Don’t Trust Your Hardware

flash drive

I wasn’t able to see David Maynor’s “You are the Trojan” (pdf) talk at Toorcon, but it’s a really interesting subject. With such a large emphasis being placed on tightening perimeter security with firewalls and IDS systems how do attacks keep getting through? The user: bringing laptops on site, connecting home systems through a VPN, or just sacrificing security for speed.
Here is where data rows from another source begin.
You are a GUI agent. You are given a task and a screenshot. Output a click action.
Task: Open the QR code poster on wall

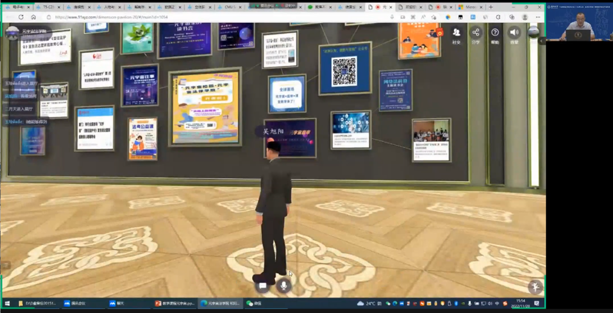344,71
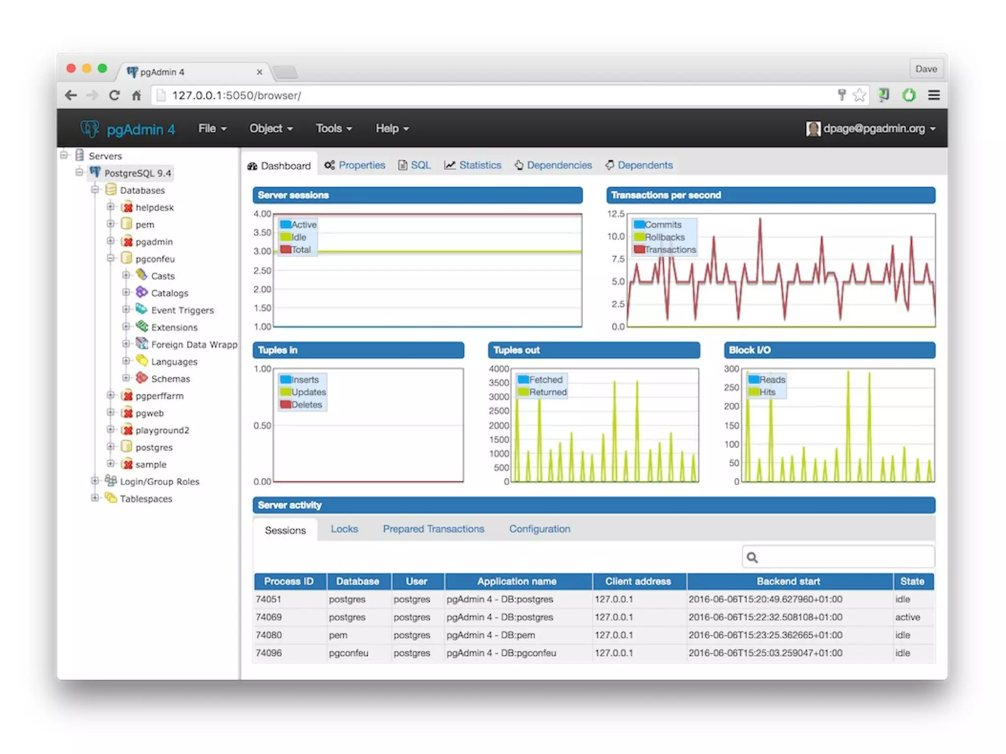Collapse the pgconfeu database node
Image resolution: width=1006 pixels, height=754 pixels.
(111, 258)
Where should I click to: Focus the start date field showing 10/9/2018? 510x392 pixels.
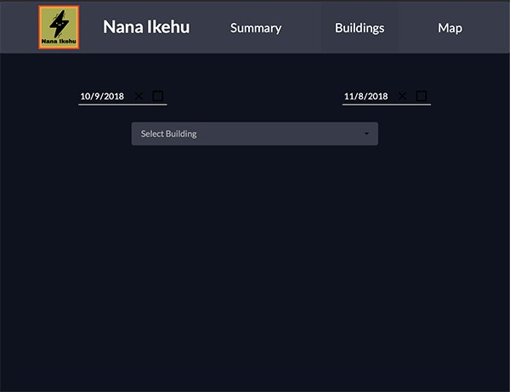tap(122, 97)
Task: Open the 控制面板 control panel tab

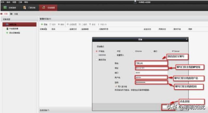Action: 10,8
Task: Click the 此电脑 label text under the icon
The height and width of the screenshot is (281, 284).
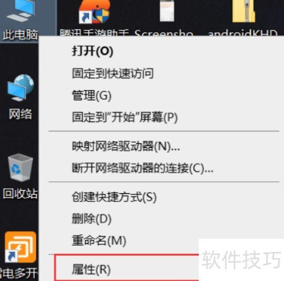Action: (20, 35)
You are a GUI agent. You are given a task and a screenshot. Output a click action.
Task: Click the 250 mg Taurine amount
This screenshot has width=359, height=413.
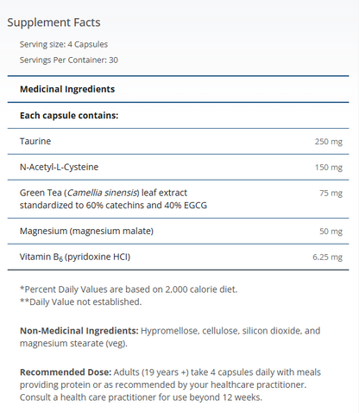coord(329,142)
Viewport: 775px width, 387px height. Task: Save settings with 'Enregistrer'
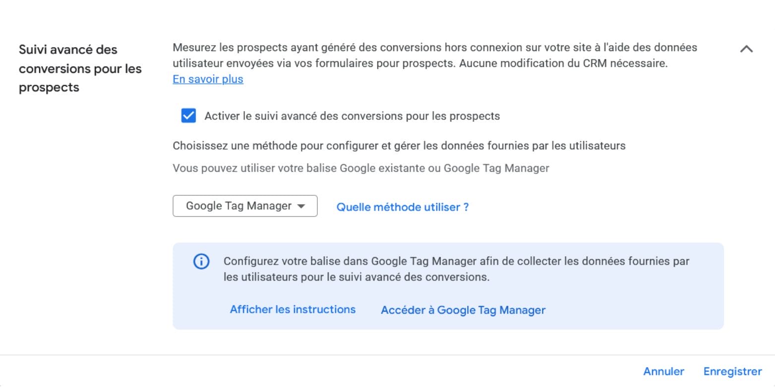coord(732,372)
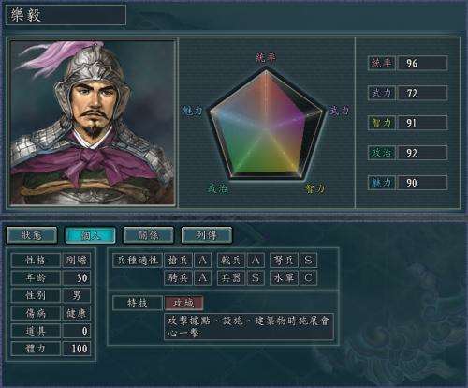Select the 魅力 stat value 90
The width and height of the screenshot is (468, 388).
422,183
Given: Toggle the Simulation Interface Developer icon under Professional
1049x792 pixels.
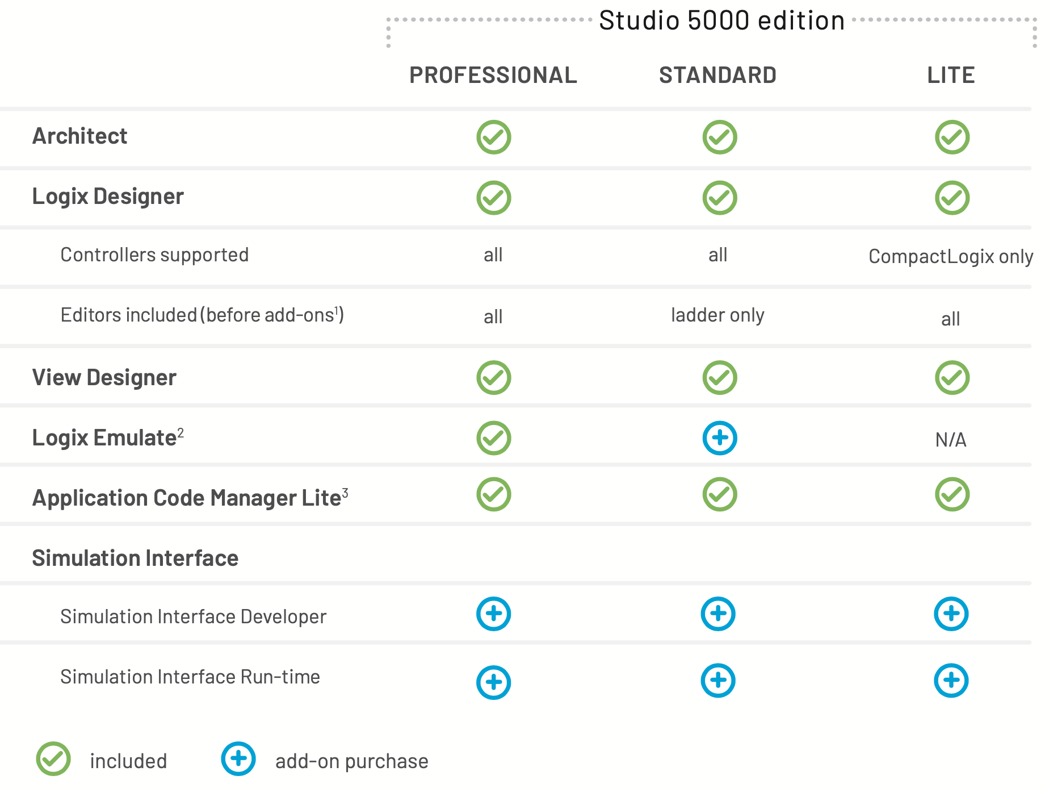Looking at the screenshot, I should 493,614.
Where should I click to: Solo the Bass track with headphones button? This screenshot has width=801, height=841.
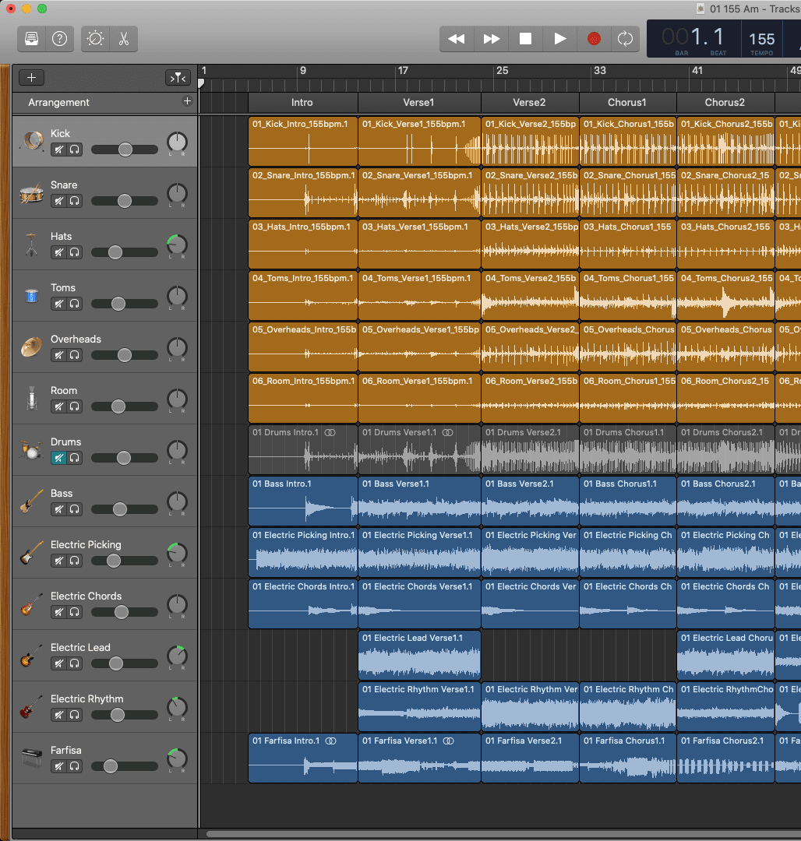(x=75, y=509)
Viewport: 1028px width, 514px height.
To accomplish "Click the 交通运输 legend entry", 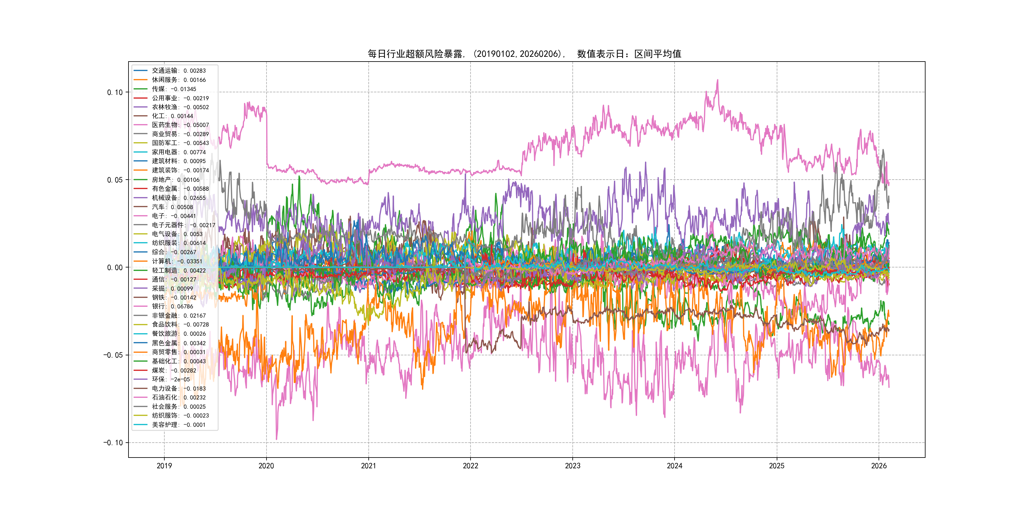I will click(178, 71).
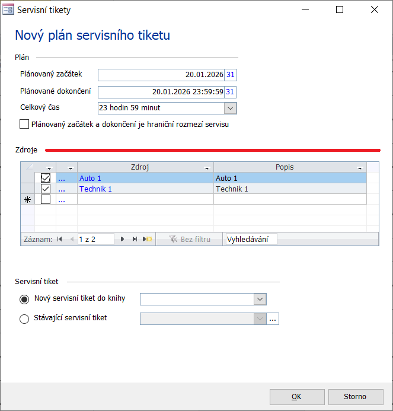
Task: Go to first record in navigator
Action: point(59,240)
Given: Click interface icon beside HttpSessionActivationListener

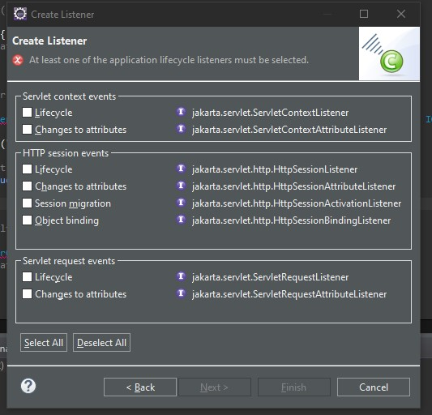Looking at the screenshot, I should [x=181, y=203].
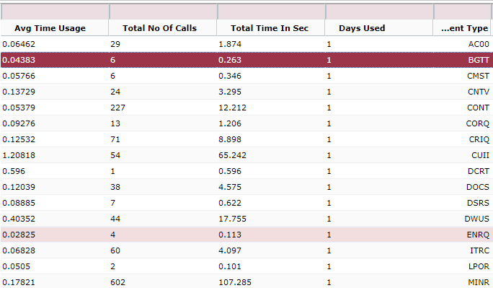
Task: Select the CUII row with 65.242 seconds
Action: pyautogui.click(x=247, y=155)
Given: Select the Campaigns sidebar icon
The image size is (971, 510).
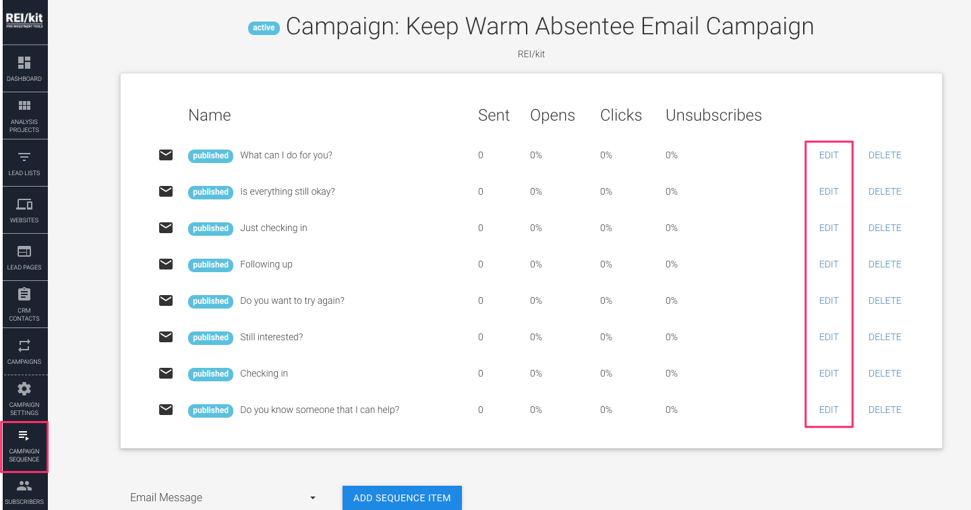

Peripherals can also be a major threat. USB and other computer components use Direct Memory Access (DMA) to bypass the processor. This allows for high performance data transfers. The CPU is completely oblivious to the DMA activity. There is a lot of trust involved in this situation. Here’s how this could be exploited: Like a diligent individual you’ve locked you Windows session. Someone walks in with their hacked USB key and plugs it into your computer. The USB key uses its DMA to kill the process locking your session. Voila! your terminal is now wide open and all they had to do was plug in their USB key, PSP, iPod

35 thoughts on “Don’t Trust Your Hardware

  1. As interesting as this is, I think the old addage still applies. If one can gain physical access to a machine, it’s as good as hacked anyway. Take for instance the myriad of offline password hacking tools that are already avaliable and combine them with these DMA hacks.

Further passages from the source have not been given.